- _Short task 1_: Revise the records below by replacing "click" with "tap" and leaving everything else as it is. Omit the pictures from your answer.

- _Page excerpt_:

- Portrayed by: Marcella Russo
- Duration: 2003–2005
- First appearance: 9 October 2003
- Last appearance: 25 October 2005
- Introduced by: Ric Pellizerri
- Book appearances: Summer Harvest

= Liljana Bishop =

Liljana Bishop is a fictional character from the Australian soap opera Neighbours, played by Marcella Russo. She made her first on-screen appearance on 9 October 2003. In May 2005, the character was written out and she departed on 25 October 2005 following a plane crash.

==Casting==
In May 2005, it was announced that three of the show's actors had been written out in a "surprise shake-up" of the cast. Russo was one of the three actors written out in favour of new cast members, the other two were Kevin Harrington (David Bishop) and Marisa Warrington (Sindi Watts). Russo left at the end of her contract. A few weeks later, it was announced that Lara Sacher (Serena Bishop) would also be departing as part of an "extremely dramatic storyline" in October of that year. Script producer, Luke Devenish said "All three Bishops will be leaving together ... in one of our most startling storylines for the year. Lil and David have been at the very forefront of stories this year – caught up in wicked Paul's web – and their departure ties into this. The door will be left open for their return, however, despite the spectacular circumstances."

- _Short task 2_: Name every actor mentioned in the Liljana Bishop article.

[Records for finding displayed items]
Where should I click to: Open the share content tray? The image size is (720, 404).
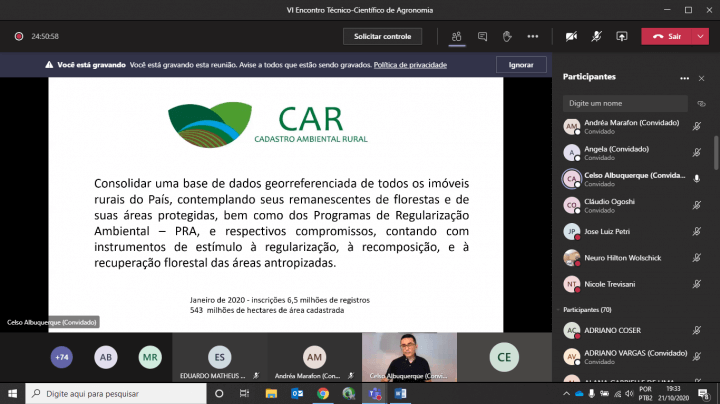(x=621, y=36)
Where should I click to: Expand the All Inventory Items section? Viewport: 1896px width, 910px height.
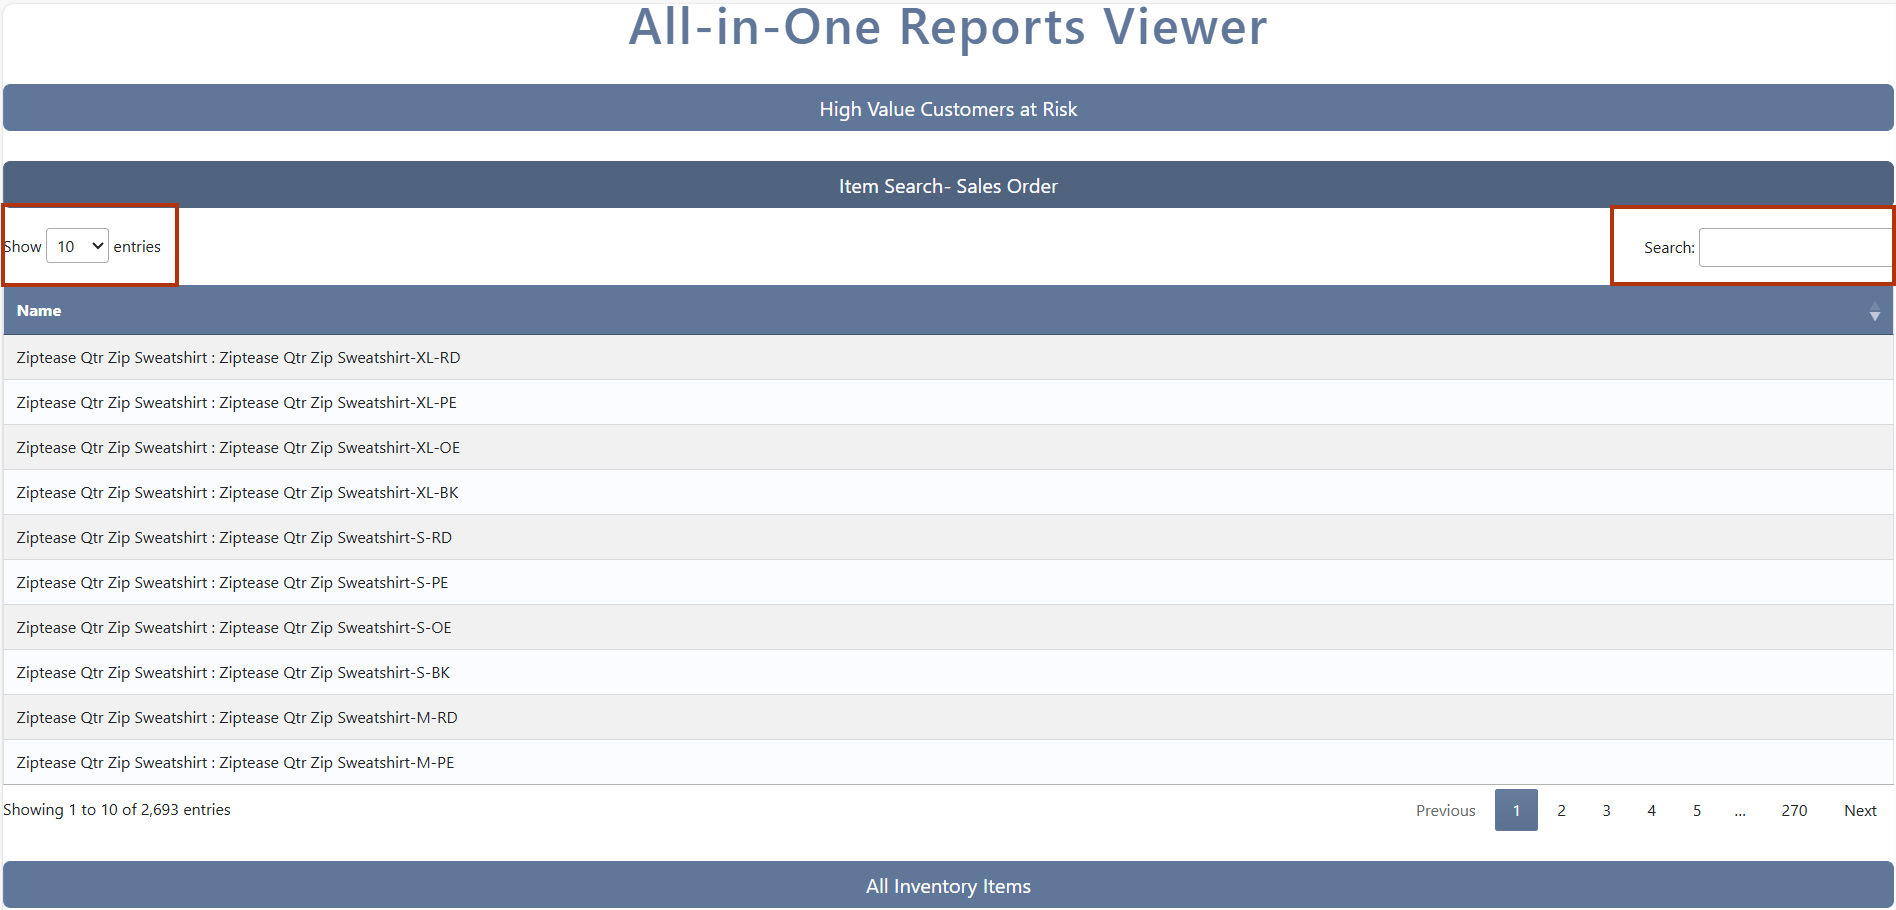[947, 885]
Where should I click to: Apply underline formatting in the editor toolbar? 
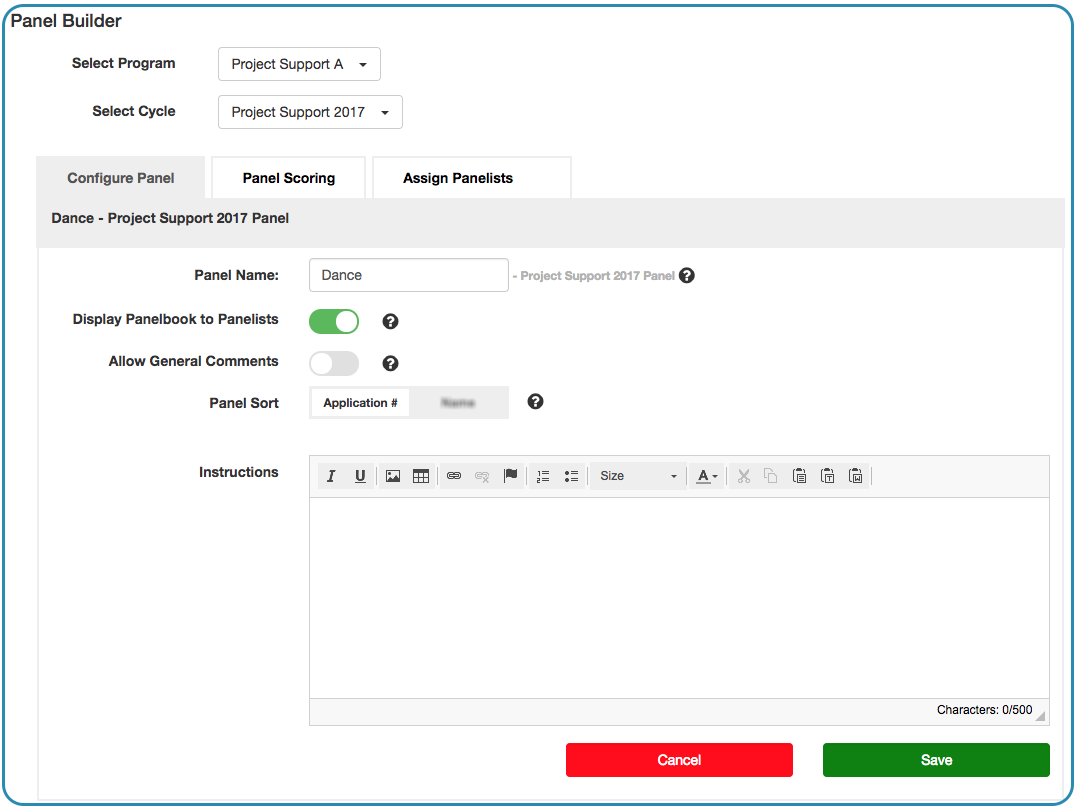coord(360,477)
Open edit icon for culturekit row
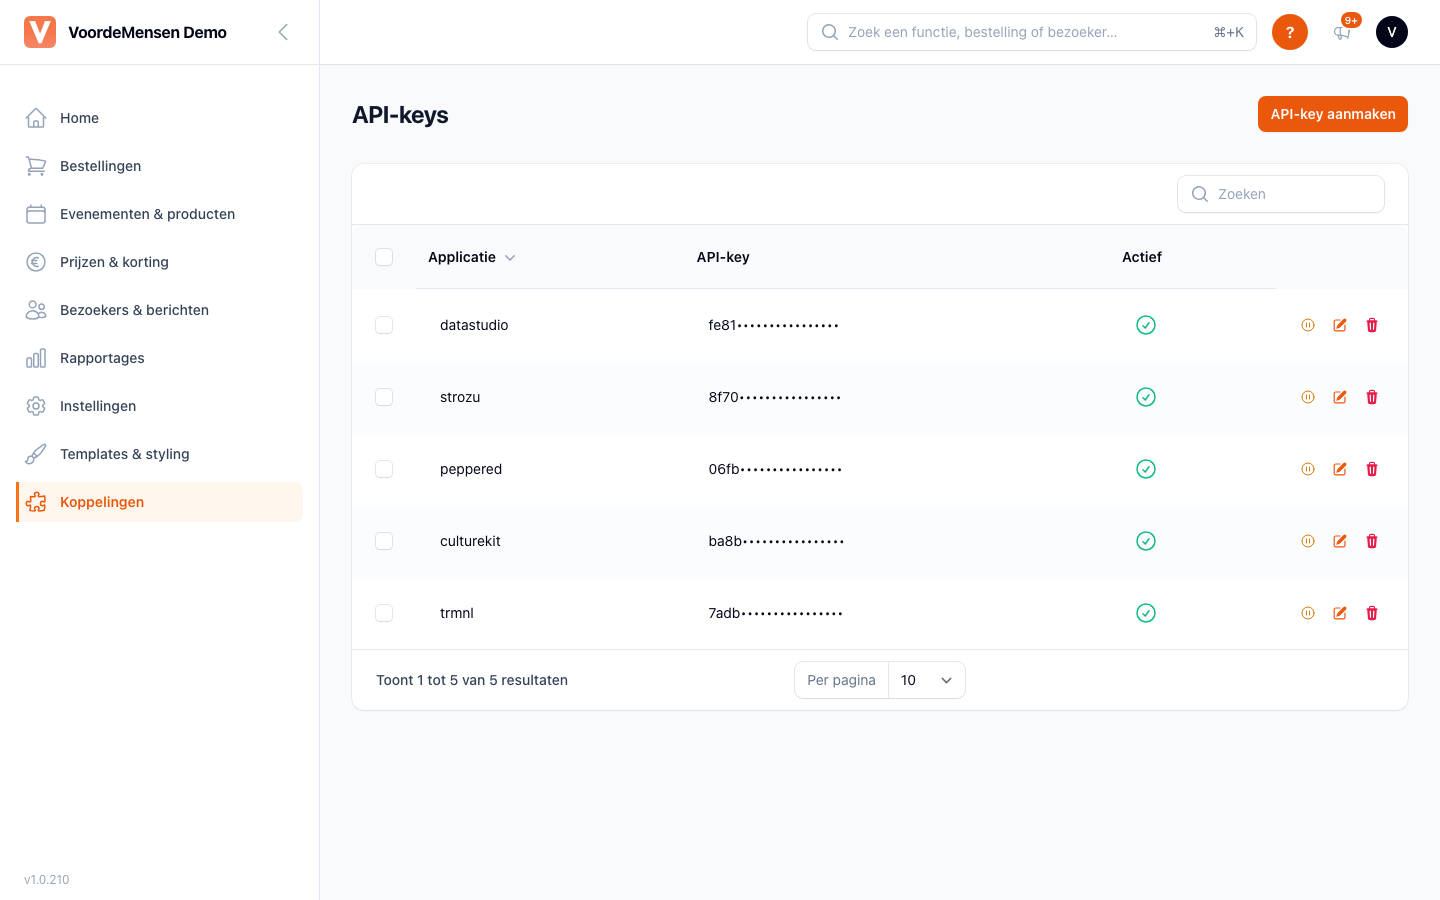The width and height of the screenshot is (1440, 900). coord(1340,541)
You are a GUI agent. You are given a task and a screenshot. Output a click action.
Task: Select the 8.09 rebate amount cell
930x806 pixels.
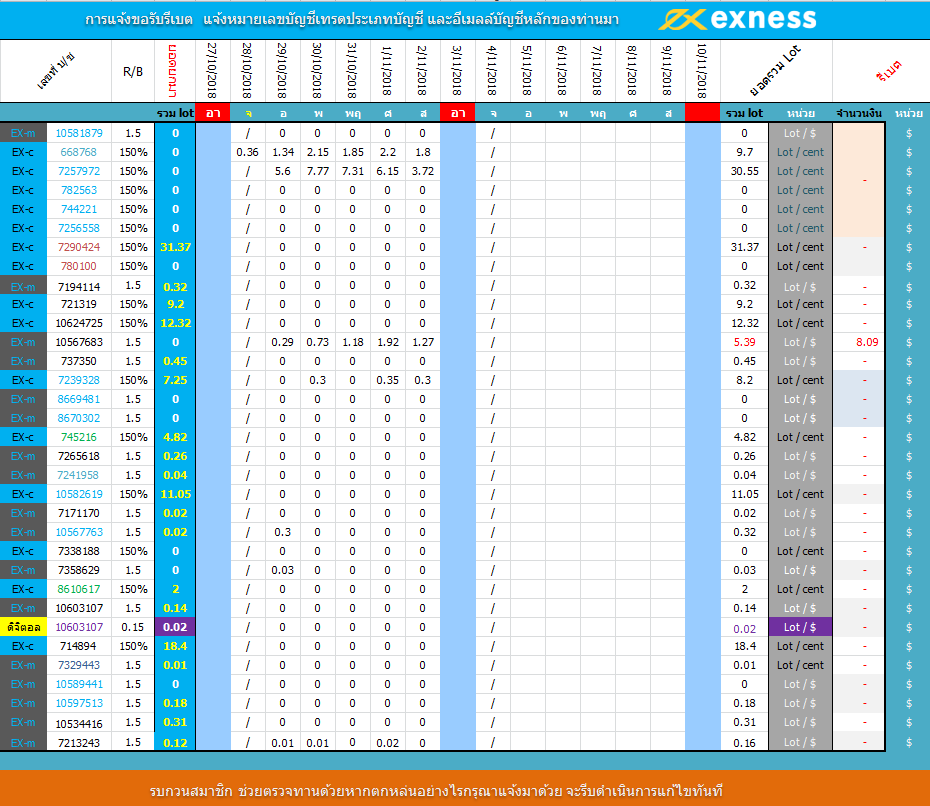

- _Correct answer 1_:
Where should I tap to: Open the share content tray? The image size is (720, 404).
(x=621, y=36)
Where should I tap to: Expand the All Inventory Items section? Viewport: 1896px width, 910px height.
[947, 885]
Where should I tap to: Apply underline formatting in the editor toolbar? 
coord(360,477)
Open edit icon for culturekit row
The width and height of the screenshot is (1440, 900). coord(1340,541)
You are a GUI agent. You are given a task and a screenshot. Output a tap action.
Task: Select the 8.09 rebate amount cell
930x806 pixels.

- _Correct answer 2_:
- Marcella Russo
- Kevin Harrington
- Marisa Warrington
- Lara Sacher